───── DOCUMENT SEGMENT
When Bush nominated Negroponte for intelligence director, the president noted, "He understands the power centers in Washington." Indeed, Negroponte has been around for 40 years. He was political officer at the U.S. embassy in Vietnam from 1964-1968, during a period of extra-judicial executions and gross human rights abuses, including massacres by the notorious "Tiger Force" of the Army's 101st Airborne Division.

After his stint in Honduras, Negroponte served as U.S. ambassador to Mexico, where he shepherded the signing of NAFTA. As a result, one million Mexican farmers have lost their land and livelihoods, and NAFTA has undermined labor and environmental protections in Mexico, the United States and Canada.

From September 2001 during the run-up to the Iraq war, Negroponte was U.S. ambassador to the United Nations. He avoided a withering interrogation at his confirmation hearing about his record in Honduras, in a Senate stunned by the 9/11 attacks. During his tenure, Negroponte lied to the UN about the justifications for the war, and successfully pressured Mexico and Chile to fire their UN ambassadors for not supporting the war.
──────────
───── SUPPLIED MATERIAL
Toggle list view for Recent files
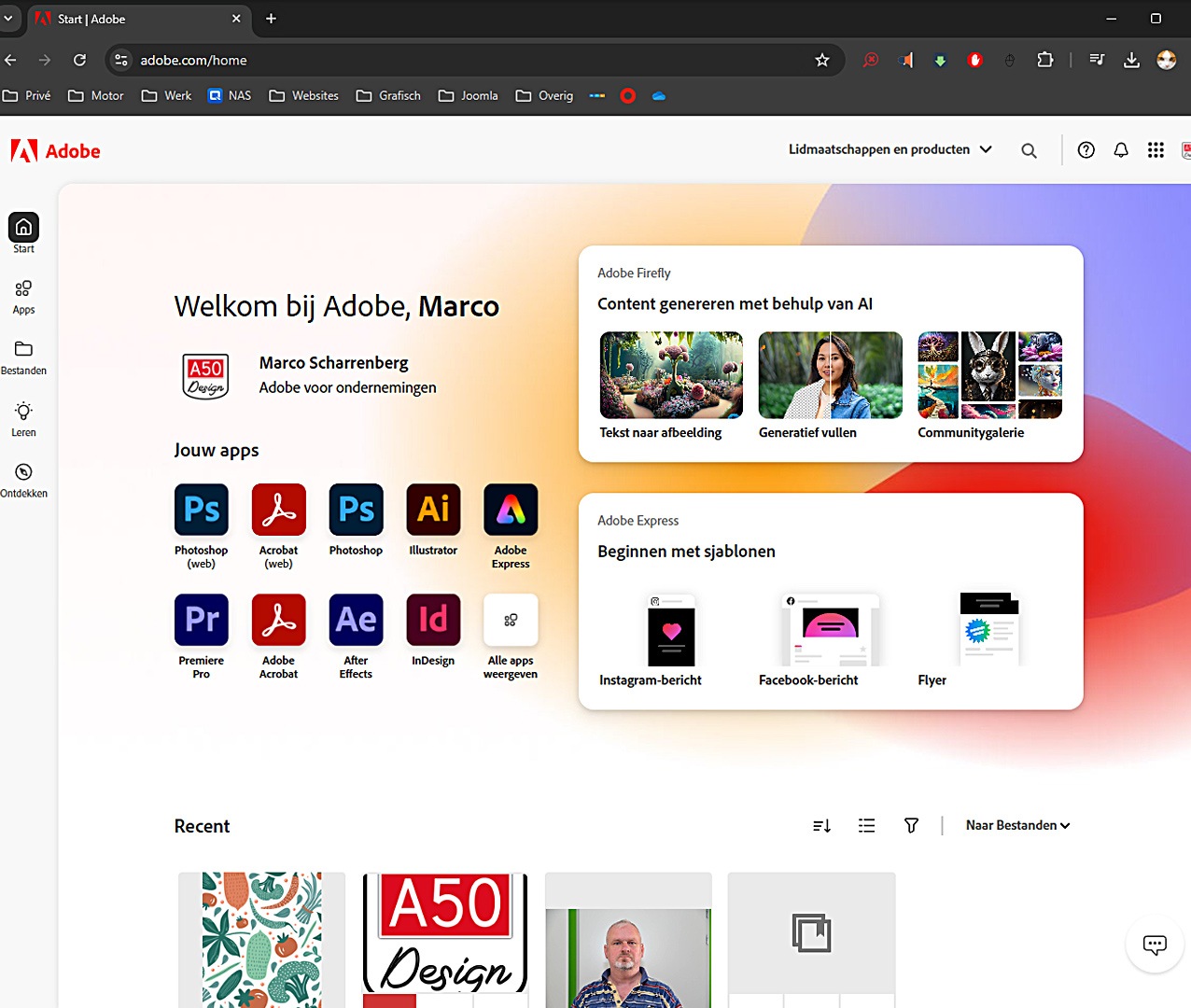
──────────
───── SUPPLIED MATERIAL
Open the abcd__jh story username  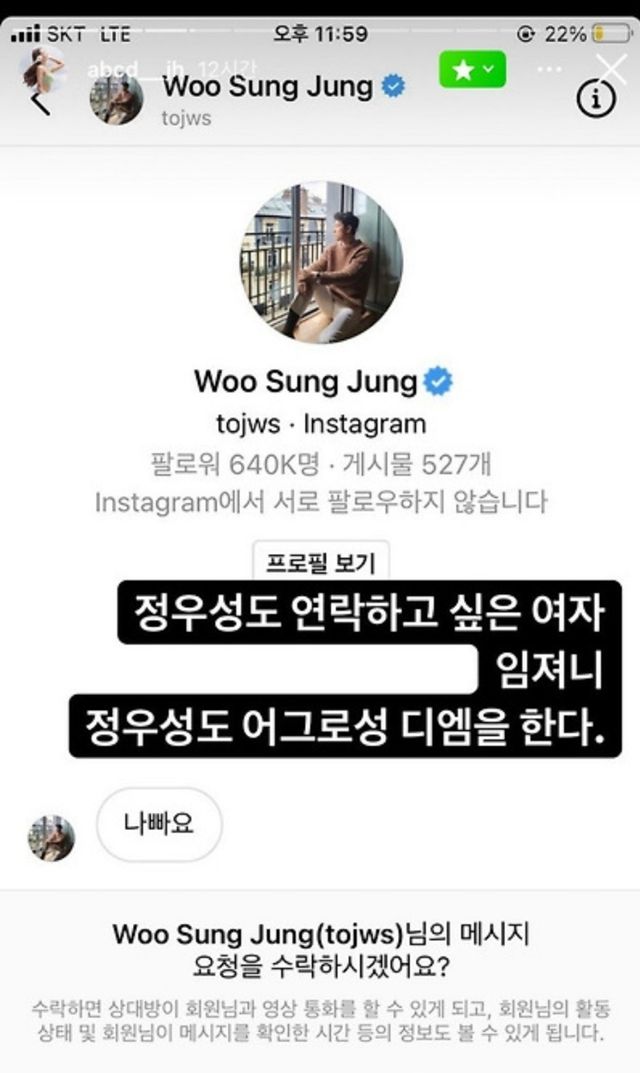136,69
──────────
_WORK INSTRUCTIONS_:
Reproduce the passage on John Negroponte's career word for word, in full.

_WRITTEN SOLUTION_:
When Bush nominated Negroponte for intelligence director, the president noted, "He understands the power centers in Washington." Indeed, Negroponte has been around for 40 years. He was political officer at the U.S. embassy in Vietnam from 1964-1968, during a period of extra-judicial executions and gross human rights abuses, including massacres by the notorious "Tiger Force" of the Army's 101st Airborne Division.

After his stint in Honduras, Negroponte served as U.S. ambassador to Mexico, where he shepherded the signing of NAFTA. As a result, one million Mexican farmers have lost their land and livelihoods, and NAFTA has undermined labor and environmental protections in Mexico, the United States and Canada.

From September 2001 during the run-up to the Iraq war, Negroponte was U.S. ambassador to the United Nations. He avoided a withering interrogation at his confirmation hearing about his record in Honduras, in a Senate stunned by the 9/11 attacks. During his tenure, Negroponte lied to the UN about the justifications for the war, and successfully pressured Mexico and Chile to fire their UN ambassadors for not supporting the war.